>> Begin DATA TO PROCESS

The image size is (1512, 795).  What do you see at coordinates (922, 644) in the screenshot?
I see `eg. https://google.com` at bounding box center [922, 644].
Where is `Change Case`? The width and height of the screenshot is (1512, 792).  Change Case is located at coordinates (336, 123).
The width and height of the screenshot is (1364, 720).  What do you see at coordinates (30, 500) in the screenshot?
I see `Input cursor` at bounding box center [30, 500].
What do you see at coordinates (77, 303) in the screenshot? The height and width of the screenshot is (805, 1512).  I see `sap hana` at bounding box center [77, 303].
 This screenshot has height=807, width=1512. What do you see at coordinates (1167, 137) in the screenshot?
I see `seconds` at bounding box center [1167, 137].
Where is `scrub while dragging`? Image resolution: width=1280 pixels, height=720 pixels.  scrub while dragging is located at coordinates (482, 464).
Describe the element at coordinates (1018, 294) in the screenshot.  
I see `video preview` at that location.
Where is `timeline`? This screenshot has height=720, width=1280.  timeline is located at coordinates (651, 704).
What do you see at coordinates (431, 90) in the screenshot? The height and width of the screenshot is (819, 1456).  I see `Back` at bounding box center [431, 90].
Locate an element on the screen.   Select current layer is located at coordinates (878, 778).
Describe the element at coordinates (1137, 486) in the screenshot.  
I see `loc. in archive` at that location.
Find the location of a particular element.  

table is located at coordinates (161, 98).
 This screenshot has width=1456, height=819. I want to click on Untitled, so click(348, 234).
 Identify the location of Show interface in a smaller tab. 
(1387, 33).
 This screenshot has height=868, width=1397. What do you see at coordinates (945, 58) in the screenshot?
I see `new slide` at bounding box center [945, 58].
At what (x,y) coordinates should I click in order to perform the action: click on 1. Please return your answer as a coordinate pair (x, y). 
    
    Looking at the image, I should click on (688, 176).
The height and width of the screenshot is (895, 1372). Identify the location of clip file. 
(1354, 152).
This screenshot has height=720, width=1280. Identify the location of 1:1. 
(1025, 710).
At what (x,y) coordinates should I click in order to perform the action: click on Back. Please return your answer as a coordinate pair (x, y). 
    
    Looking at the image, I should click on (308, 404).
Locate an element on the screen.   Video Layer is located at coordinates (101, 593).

>> End DATA TO PROCESS

Please copy the lines above word for word, keeping every character, space, and line break unchanged.

The image size is (1512, 795).  What do you see at coordinates (922, 644) in the screenshot?
I see `eg. https://google.com` at bounding box center [922, 644].
Where is `Change Case`? The width and height of the screenshot is (1512, 792).  Change Case is located at coordinates (336, 123).
The width and height of the screenshot is (1364, 720).  What do you see at coordinates (30, 500) in the screenshot?
I see `Input cursor` at bounding box center [30, 500].
What do you see at coordinates (77, 303) in the screenshot? The height and width of the screenshot is (805, 1512).  I see `sap hana` at bounding box center [77, 303].
 This screenshot has height=807, width=1512. What do you see at coordinates (1167, 137) in the screenshot?
I see `seconds` at bounding box center [1167, 137].
Where is `scrub while dragging`? Image resolution: width=1280 pixels, height=720 pixels.  scrub while dragging is located at coordinates (482, 464).
Describe the element at coordinates (1018, 294) in the screenshot.  
I see `video preview` at that location.
Where is `timeline`? This screenshot has height=720, width=1280.  timeline is located at coordinates (651, 704).
What do you see at coordinates (431, 90) in the screenshot? The height and width of the screenshot is (819, 1456).  I see `Back` at bounding box center [431, 90].
Locate an element on the screen.   Select current layer is located at coordinates (878, 778).
Describe the element at coordinates (1137, 486) in the screenshot.  
I see `loc. in archive` at that location.
Find the location of a particular element.  

table is located at coordinates (161, 98).
 This screenshot has width=1456, height=819. I want to click on Untitled, so click(348, 234).
 Identify the location of Show interface in a smaller tab. 
(1387, 33).
 This screenshot has height=868, width=1397. What do you see at coordinates (945, 58) in the screenshot?
I see `new slide` at bounding box center [945, 58].
At what (x,y) coordinates should I click in order to perform the action: click on 1. Please return your answer as a coordinate pair (x, y). 
    
    Looking at the image, I should click on (688, 176).
The height and width of the screenshot is (895, 1372). Identify the location of clip file. 
(1354, 152).
This screenshot has height=720, width=1280. Identify the location of 1:1. 
(1025, 710).
At what (x,y) coordinates should I click in order to perform the action: click on Back. Please return your answer as a coordinate pair (x, y). 
    
    Looking at the image, I should click on (308, 404).
Locate an element on the screen.   Video Layer is located at coordinates (101, 593).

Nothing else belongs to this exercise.